The last decade of the last century had become the most important “crown period” for the West or the North, especially both in political and economical terms. They were put on record as the most colorful years of the global capitalism. Why should not they? For the North, the liberal democracy had almost announced its global victory in political terms, the Cold War was finally ended, the broadest military coalition was successfully tested during the occupation of Iraq in the post World War I period, the global financial system was set up, the regional economic alliances were set up and a communication revolution was experienced once again as “the end of the history” was announced for the non-West in the 1990s.

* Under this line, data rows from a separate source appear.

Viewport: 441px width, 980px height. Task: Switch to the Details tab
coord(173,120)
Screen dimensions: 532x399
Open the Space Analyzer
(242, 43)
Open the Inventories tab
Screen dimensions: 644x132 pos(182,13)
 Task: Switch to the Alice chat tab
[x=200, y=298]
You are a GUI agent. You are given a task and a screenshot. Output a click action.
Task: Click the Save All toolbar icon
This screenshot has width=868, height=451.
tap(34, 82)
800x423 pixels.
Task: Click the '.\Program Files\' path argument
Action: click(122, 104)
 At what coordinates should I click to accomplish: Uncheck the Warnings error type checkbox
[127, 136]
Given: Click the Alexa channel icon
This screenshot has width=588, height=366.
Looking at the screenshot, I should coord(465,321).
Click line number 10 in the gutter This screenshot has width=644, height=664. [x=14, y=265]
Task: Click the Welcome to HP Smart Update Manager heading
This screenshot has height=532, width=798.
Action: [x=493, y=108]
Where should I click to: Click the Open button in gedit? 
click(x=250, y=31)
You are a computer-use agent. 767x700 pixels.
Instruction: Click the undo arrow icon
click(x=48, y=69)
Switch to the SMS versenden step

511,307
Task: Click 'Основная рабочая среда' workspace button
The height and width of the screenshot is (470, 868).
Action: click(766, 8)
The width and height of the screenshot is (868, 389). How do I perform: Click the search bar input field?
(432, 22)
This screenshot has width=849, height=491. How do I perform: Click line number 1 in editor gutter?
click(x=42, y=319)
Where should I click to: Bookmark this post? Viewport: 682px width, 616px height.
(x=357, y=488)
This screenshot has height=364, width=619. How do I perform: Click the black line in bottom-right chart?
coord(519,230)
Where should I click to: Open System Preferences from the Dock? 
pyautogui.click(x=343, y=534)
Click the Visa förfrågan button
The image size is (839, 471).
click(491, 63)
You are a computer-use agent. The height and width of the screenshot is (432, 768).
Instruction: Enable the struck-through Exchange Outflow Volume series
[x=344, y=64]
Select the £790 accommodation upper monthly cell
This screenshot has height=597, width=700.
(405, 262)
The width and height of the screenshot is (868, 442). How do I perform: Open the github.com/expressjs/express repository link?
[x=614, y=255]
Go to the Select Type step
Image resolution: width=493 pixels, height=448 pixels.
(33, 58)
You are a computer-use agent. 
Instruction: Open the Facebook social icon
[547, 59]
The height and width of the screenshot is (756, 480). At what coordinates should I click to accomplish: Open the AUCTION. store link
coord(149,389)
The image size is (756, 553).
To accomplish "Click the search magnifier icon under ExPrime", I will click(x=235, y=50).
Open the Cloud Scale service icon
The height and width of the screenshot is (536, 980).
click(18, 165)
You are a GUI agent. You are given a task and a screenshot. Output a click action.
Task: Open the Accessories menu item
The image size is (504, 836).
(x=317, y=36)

The eco-system of the North entering the new millennium in the first flush of the aforementioned victory was to witness that some of the quite colorful scenes of the 1990s were only the eye-catching colors of fall. Starting with the 9 /11, the first disorderly intervention shook the global security status quo. In the same years, ups and downs in energy prices disturbed political and economic balances that had been sitting on the global imbalance for years. The economic and political diseases of the 1990s started to occur simultaneously. The financial crisis breaking out in the North rapidly headed to a global economic crisis.
Global organizations were the most tangible harbinger of the on-going crisis. The deepening political and economic loop holes in the global system had already started to cause concerns. The United Nations (UN) politically; the International Monetary Fund (IMF) and the World Trade Organization (WTO) economically, and the NATO as the security organization were facing crisis in their ability to be involved in the issues as well as in their own methods. The deep crisis, which was felt in the UN decision-making hierarchy in the 1990s and became evident in the aftermath of the 9/11, cleared the way for the questioning of the UN’s existence. The recovery signals coming from the non-West societies have begun to be reflected as government and administrative crises accompanied with strong objections to the global organizations designed by the North for years, although these crises were not at the level of structural breakage. Towards the end of the first decade of the millennium, the economic crisis surprisingly affected the North’s eco-system beyond anticipations. Today, the pains of this crisis - baring the potential of serious breakages – have multiplier effects rendering the global system completely meaningless.
Severe reverberations of the North-origin economic crisis had heavy political costs. The political fault lines in the Middle East broke after Iraq’s occupation by means of the exploitation of the global security’s architecture which was built following the World War II and paralyzed today. In a period where the global capital system suffers from and is pre-occupied by the preliminary pains of the 21st century, “the broken fault lines” have not delayed to transform the negative accumulations of the 20th century Middle East into the Arab Uprisings.”
It could not be said that the West, and the US in particular, have shown an enunciable reaction to the emerging picture. One of the most severe pains of the 21st century will be the dissolution of the status quo in the Middle East which presented a luxurious world of geopolitics to the West and to those who watched the regional order on behalf of the West throughout the 20th century.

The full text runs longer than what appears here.